Shermy's disappearance from the strip was faster and more complete than those of Patty and Violet, who were mostly gone from the series by the late 1960s; as early as late 1952, his appearances were becoming noticeably rare because of the success of newly introduced characters Lucy and Linus. And in later strips, he is seen as the bystander of jokes and sometimes consults Charlie Brown at the wall when he is feeling low. In 1968, his remaining role as straight man was effectively overtaken by Franklin.

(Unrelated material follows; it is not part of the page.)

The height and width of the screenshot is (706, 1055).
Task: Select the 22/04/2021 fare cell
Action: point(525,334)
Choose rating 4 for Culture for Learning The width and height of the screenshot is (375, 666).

==Movies and television specials==
Shermy appears in multiple animated Peanuts TV specials (although he becomes more of a minor character after the 1960s), beginning with A Charlie Brown Christmas in 1965, where he has one line of dialogue. Upon being cast as a shepherd in the gang's Christmas pageant, he laments being typecast: "Every Christmas it's the same: I always end up playing a shepherd." His appearances also include (sometimes with dialogue and sometimes without) Charlie Brown's All-Stars, It's the Great Pumpkin, Charlie Brown, You're in Love, Charlie Brown, It Was a Short Summer, Charlie Brown, You're Not Elected, Charlie Brown, Be My Valentine, Charlie Brown, It's Your First Kiss, Charlie Brown, Is This Goodbye, Charlie Brown?, Why, Charlie Brown, Why?, It's Spring Training, Charlie Brown, It Was My Best Birthday Ever, Charlie Brown, and I Want a Dog for Christmas, Charlie Brown with the latter eight being produced several years after he had disappeared from the comic strip. Shermy is mentioned briefly in the musical You're a Good Man, Charlie Brown in the song "The Doctor Is In," but does not appear or have a speaking part; and he makes appearances in three feature films, including A Boy Named Charlie Brown, as well as a cameo appearance in Snoopy Come Home.

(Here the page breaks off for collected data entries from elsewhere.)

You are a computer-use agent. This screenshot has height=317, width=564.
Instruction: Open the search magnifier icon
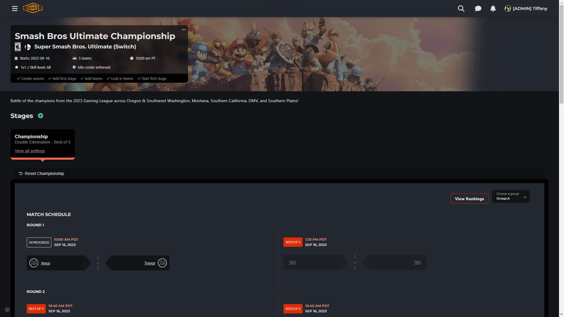click(x=461, y=9)
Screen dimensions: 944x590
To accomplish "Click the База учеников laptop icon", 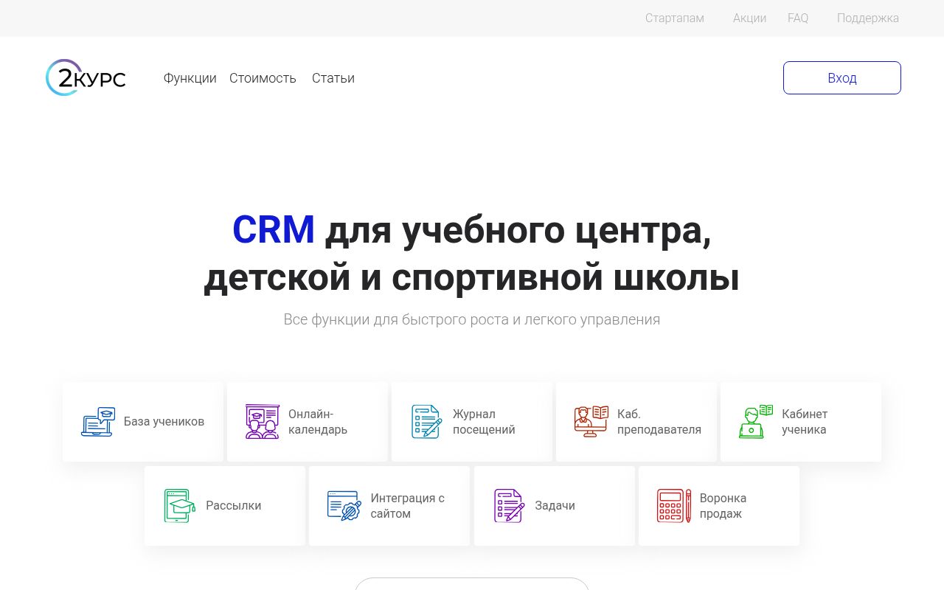I will coord(98,422).
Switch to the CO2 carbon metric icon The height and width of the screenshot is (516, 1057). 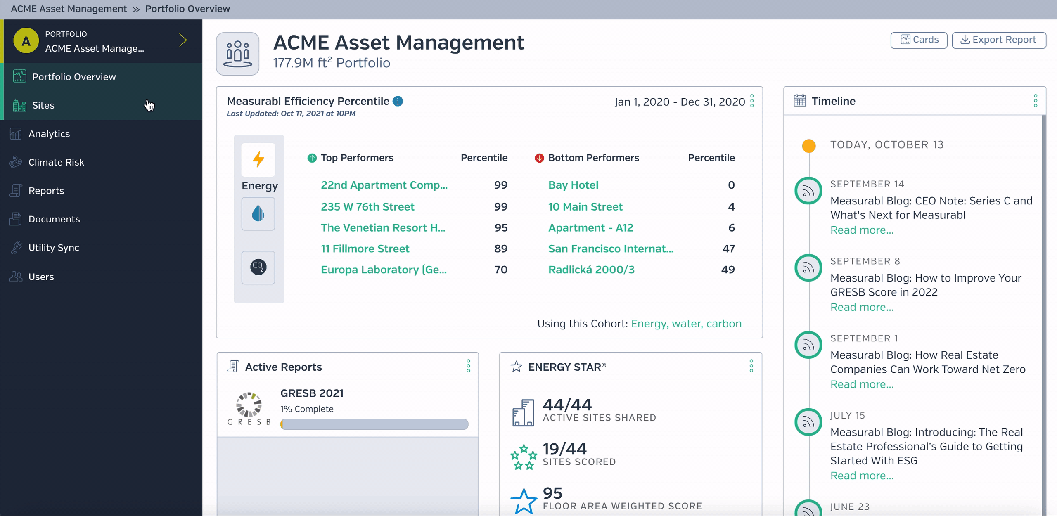258,267
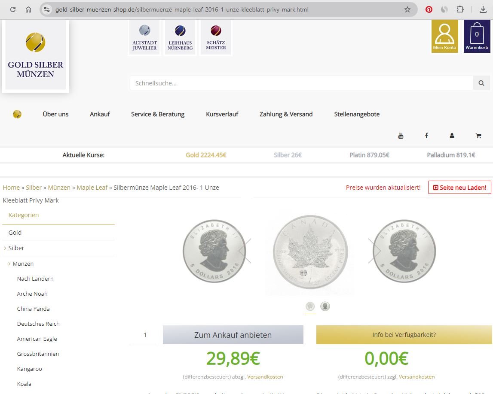Open the Zahlung & Versand menu item
The height and width of the screenshot is (394, 493).
point(286,114)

Shermy is seen several times in The Charlie Brown and Snoopy Show and mentioned by name in Episode 13 from television (as seen on the "Go Snoopy Go!" DVD). Interestingly enough, despite being one of Charlie Brown's best friends, he was largely only seen hanging out or even interacting with Charlie Brown in It Was a Short Summer, Charlie Brown (although he is somewhat nicer than everyone else when he is quitting the baseball team in Charlie Brown's All-Stars, where he says, "Sorry, Charlie Brown, but I guess I'll quit too, I'm the kind who needs to win now and then. With you it's different. I think you get sort of a neurotic pleasure out of losing all the time," but that technically does not count) in which he tells Charlie Brown about the canoe race and tells him he only got a few feet from the dock, and then Charlie Brown talks to him at the boys' camp while they wonder who can beat the girls' camp in a challenge.

In the 2008 Peanuts Motion Comics videos, Shermy appears in a couple episodes, without dialogue, as well as WildBrain's Peanuts animations.

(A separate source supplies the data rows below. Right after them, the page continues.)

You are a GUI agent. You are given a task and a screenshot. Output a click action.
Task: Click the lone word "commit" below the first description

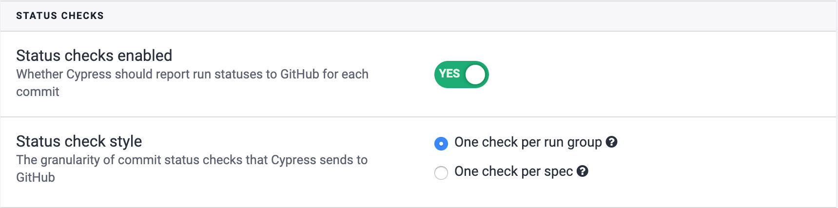point(38,92)
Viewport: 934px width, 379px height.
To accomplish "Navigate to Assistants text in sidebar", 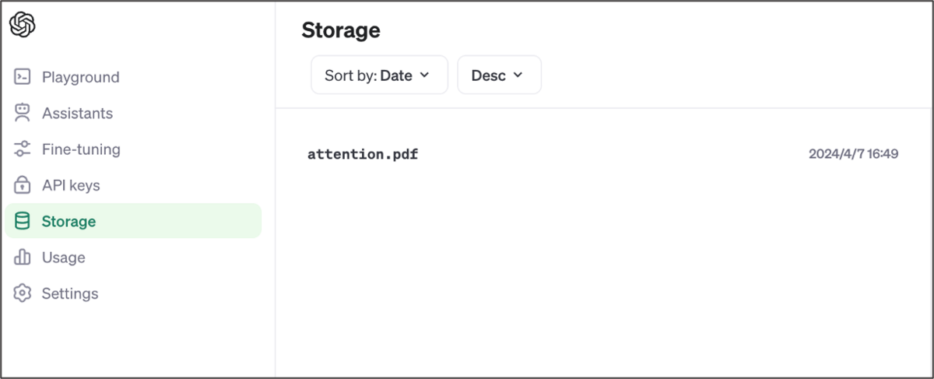I will click(77, 113).
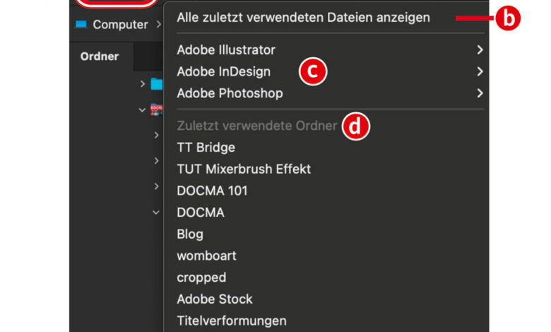The width and height of the screenshot is (551, 332).
Task: Choose Adobe Stock in the recent list
Action: coord(214,299)
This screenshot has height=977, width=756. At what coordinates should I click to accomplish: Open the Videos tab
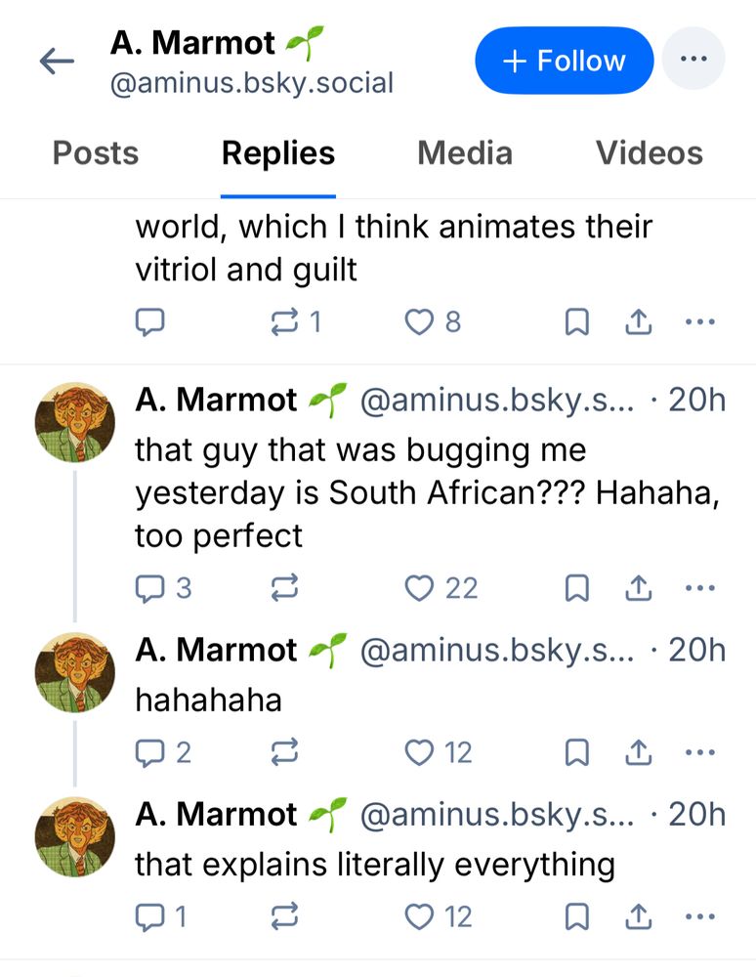(649, 153)
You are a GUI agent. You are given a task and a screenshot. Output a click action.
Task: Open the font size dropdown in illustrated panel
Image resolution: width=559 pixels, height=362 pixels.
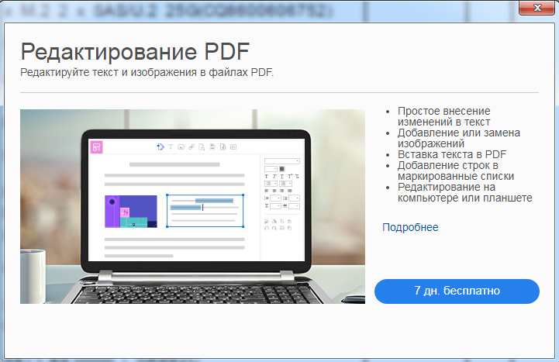coord(271,169)
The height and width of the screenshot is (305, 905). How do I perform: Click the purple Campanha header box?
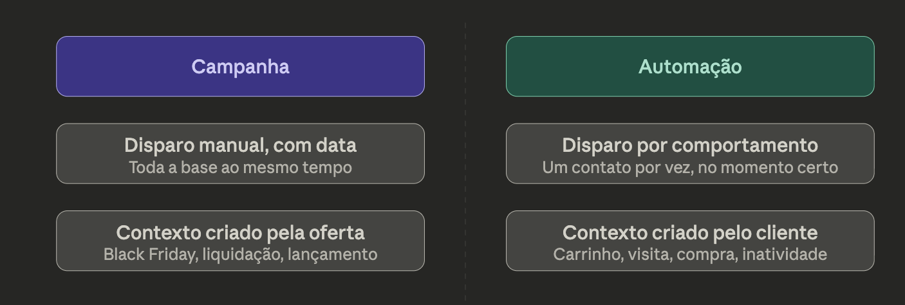[x=240, y=66]
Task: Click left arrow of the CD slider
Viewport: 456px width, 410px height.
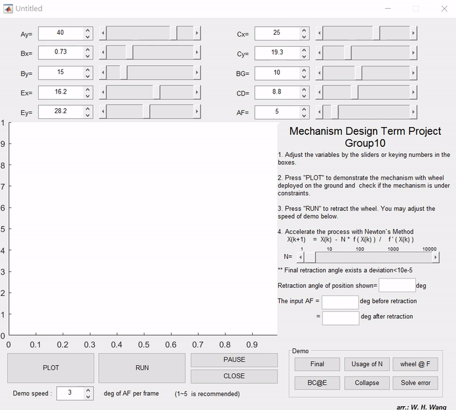Action: 319,93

Shermy returned to the animated specials in the 2011 Direct-to-DVD Happiness Is A Warm Blanket, Charlie Brown, which includes a scene based on the very first Peanuts strip, where Shermy notes how much he hates Charlie Brown to Patty. He also plays a supporting role in the 2015 animated film The Peanuts Movie, where his last name is revealed to be Plepler. It is shown in the same movie that he has a younger sister, and there was no mention of one in the strips or TV specials.

===Voiced by===

- Chris Doran (1963, 1965)
- Gabrielle DeFaria Ritter (1966) (as Gail De Faria)
- Glenn Mendelson (1966)
- David Carey (1969)
- Ronald Hendrix (1977)
- Michael Dockery (1983)
- Carl Steven (1985)
- Jake Miner (2003)
- Jake D. Smith (2008–2009) (as Jake Smith)
- Andy Pessoa (2011)
- William Wunsch (2015) (as William "Alex" Wunsch)
- Will Bhaneja (2021–present)

==Final appearance==
Shermy's last actual appearance in a Peanuts strip came on June 15, 1969. Schulz expressed no regrets at dropping Shermy from the cast, remarking many years later that it had gotten to the point by then where he used Shermy only in situations where he "needed a character with very little personality."